課題: 記録の冒頭から始まり「pos(782,426)」を含む行で終わる範囲を、「screenshot」を「capture」に置き換えて更新しなさい。それ以外の部分は一切変えずに示すこと。

提供記録:
# # # # # # #

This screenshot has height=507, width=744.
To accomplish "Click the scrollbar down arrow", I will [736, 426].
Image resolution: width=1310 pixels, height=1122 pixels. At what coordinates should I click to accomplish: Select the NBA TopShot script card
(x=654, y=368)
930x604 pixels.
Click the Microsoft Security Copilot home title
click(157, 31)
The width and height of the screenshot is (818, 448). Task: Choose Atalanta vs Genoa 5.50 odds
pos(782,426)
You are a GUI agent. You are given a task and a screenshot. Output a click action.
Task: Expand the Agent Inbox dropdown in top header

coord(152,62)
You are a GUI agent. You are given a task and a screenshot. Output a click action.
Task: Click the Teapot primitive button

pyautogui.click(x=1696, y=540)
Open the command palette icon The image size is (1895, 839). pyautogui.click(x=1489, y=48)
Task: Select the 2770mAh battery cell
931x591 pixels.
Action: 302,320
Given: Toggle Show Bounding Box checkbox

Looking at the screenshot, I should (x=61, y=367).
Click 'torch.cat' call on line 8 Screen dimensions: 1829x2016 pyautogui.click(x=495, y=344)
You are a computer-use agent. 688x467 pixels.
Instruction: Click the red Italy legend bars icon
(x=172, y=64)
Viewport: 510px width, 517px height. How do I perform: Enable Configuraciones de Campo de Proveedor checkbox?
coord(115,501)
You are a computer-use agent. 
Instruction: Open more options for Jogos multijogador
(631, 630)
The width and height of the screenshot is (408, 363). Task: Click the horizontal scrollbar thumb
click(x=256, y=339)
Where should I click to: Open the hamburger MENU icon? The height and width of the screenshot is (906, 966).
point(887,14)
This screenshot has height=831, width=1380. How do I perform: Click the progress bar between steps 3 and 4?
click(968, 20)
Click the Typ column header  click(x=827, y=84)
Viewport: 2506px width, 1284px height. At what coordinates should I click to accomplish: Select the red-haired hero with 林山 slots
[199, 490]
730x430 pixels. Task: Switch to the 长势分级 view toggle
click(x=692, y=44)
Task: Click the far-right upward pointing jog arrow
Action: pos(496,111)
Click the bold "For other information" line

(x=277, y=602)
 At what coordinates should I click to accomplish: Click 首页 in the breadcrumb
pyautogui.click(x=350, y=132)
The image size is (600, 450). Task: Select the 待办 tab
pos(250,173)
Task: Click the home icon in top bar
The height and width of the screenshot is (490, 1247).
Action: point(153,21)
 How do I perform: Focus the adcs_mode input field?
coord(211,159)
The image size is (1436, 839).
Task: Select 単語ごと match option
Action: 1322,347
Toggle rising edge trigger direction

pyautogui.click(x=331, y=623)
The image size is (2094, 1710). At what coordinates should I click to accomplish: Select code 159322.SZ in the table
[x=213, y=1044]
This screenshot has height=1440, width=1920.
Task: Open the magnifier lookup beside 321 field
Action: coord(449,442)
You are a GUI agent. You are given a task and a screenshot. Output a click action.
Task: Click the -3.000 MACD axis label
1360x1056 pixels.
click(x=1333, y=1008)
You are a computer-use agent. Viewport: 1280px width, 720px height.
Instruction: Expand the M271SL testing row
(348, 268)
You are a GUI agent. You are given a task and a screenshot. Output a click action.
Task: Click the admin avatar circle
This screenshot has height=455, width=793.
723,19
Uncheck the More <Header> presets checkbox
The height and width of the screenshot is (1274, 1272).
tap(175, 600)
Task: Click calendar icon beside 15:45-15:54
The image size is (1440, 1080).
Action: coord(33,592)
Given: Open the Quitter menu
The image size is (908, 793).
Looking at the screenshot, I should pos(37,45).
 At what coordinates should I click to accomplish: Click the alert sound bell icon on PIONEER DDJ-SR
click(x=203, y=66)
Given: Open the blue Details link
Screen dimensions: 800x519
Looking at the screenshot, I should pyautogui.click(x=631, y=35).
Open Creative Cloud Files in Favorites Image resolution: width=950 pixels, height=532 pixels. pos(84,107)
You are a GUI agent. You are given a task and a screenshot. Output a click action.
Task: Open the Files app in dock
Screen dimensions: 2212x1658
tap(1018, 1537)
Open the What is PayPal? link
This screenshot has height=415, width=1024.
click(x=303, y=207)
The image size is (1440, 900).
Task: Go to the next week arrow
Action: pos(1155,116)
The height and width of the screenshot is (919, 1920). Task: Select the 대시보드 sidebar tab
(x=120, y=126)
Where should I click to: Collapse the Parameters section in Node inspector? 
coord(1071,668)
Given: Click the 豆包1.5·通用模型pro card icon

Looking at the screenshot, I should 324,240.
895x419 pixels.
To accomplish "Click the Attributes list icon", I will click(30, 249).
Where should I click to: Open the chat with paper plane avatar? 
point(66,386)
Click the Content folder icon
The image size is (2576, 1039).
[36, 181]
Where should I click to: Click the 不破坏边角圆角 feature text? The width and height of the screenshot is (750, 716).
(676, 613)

# # # # # # #

解答:
This capture has height=507, width=744.
To accomplish "Click the scrollbar down arrow", I will [736, 426].
Image resolution: width=1310 pixels, height=1122 pixels. At what coordinates should I click to accomplish: Select the NBA TopShot script card
(x=654, y=368)
930x604 pixels.
Click the Microsoft Security Copilot home title
click(157, 31)
The width and height of the capture is (818, 448). Task: Choose Atalanta vs Genoa 5.50 odds
pos(782,426)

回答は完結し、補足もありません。